W rozmowie z "Rzeczpospolitą" Wąsik powiedział, że Gronkiewicz-Waltz "brnie w ślepy zaułek". "rzypomnę, że mowa o nieruchomości w centrum Warszawy, której wartość szacuje się na 160 mln zł! To przecież ogromna suma i poważne decyzje. Czy prezydent Warszawy kontroluje w ogóle to, co się dzieje w stolicy, skoro tłumaczy się w ten sposób? To zwykła próba uniknięcia odpowiedzialności" - powiedział dosłownie Wąsik.

"Ja mogę powiedzieć, że CBA wraz z prokuraturą działają od miesięcy i gromadzą wszystkie istotne informacje w tej sprawie.
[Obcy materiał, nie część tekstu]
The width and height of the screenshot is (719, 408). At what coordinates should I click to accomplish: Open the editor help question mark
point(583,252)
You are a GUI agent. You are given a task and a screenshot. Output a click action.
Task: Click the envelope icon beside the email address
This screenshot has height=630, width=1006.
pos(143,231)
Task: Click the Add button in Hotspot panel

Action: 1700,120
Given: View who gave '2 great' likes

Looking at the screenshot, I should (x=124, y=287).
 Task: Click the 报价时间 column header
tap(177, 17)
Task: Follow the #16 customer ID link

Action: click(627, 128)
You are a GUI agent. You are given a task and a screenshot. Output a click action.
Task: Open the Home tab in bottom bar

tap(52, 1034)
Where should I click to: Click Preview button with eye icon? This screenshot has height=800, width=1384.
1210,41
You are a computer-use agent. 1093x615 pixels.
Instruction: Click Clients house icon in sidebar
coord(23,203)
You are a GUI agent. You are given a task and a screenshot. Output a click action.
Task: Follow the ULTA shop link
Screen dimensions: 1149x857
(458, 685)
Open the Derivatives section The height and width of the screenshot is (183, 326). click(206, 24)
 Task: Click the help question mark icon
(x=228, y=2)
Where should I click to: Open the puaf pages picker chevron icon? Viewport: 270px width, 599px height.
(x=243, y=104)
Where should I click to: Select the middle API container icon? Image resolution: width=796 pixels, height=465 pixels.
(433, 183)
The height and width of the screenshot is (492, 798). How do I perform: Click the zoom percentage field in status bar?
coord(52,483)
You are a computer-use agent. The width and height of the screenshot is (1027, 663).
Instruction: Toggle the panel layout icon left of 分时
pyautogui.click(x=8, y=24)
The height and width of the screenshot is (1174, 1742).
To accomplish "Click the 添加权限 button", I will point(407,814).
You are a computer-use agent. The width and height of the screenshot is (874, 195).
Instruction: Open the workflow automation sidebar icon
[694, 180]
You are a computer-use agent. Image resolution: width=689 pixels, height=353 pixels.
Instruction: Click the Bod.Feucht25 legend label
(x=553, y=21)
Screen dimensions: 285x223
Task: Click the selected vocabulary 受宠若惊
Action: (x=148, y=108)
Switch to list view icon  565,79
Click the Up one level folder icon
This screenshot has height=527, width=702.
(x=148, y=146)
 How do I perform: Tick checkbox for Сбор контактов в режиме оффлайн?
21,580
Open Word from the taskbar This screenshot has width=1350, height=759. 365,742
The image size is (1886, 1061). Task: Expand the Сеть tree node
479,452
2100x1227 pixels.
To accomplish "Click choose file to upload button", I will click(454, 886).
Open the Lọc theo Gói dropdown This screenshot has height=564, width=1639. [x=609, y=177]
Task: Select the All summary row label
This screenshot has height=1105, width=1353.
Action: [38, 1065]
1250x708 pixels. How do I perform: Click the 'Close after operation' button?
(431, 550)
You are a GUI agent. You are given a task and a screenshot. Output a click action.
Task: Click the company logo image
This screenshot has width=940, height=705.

Zadaniem jest zdobycie niepodważalnych dowodów ewentualnych przestępstw" - dodał Wąsik.

"Oceniam, że niemal cała reprywatyzacja warszawska odbyła się na skutek wielu nieprawidłowości. Ja nazywam ją wprost złodziejską. Moja wiedza wynika z długoletniej obserwacji tego procesu oraz ze zgromadzonego niedawno obszernego materiału dowodowego" - mówił dalej Wąsik.

Wreszcie Wąsik powiedział wprost: W Warszawie przez lata funkcjonował niszczycielski układ. "Tak, w stolicy przez lata funkcjonował układ, który miał wręcz szklarniane warunki, żeby się rozwijać. Zarówno ze strony władz, jak i organów ścigania" - stwierdził.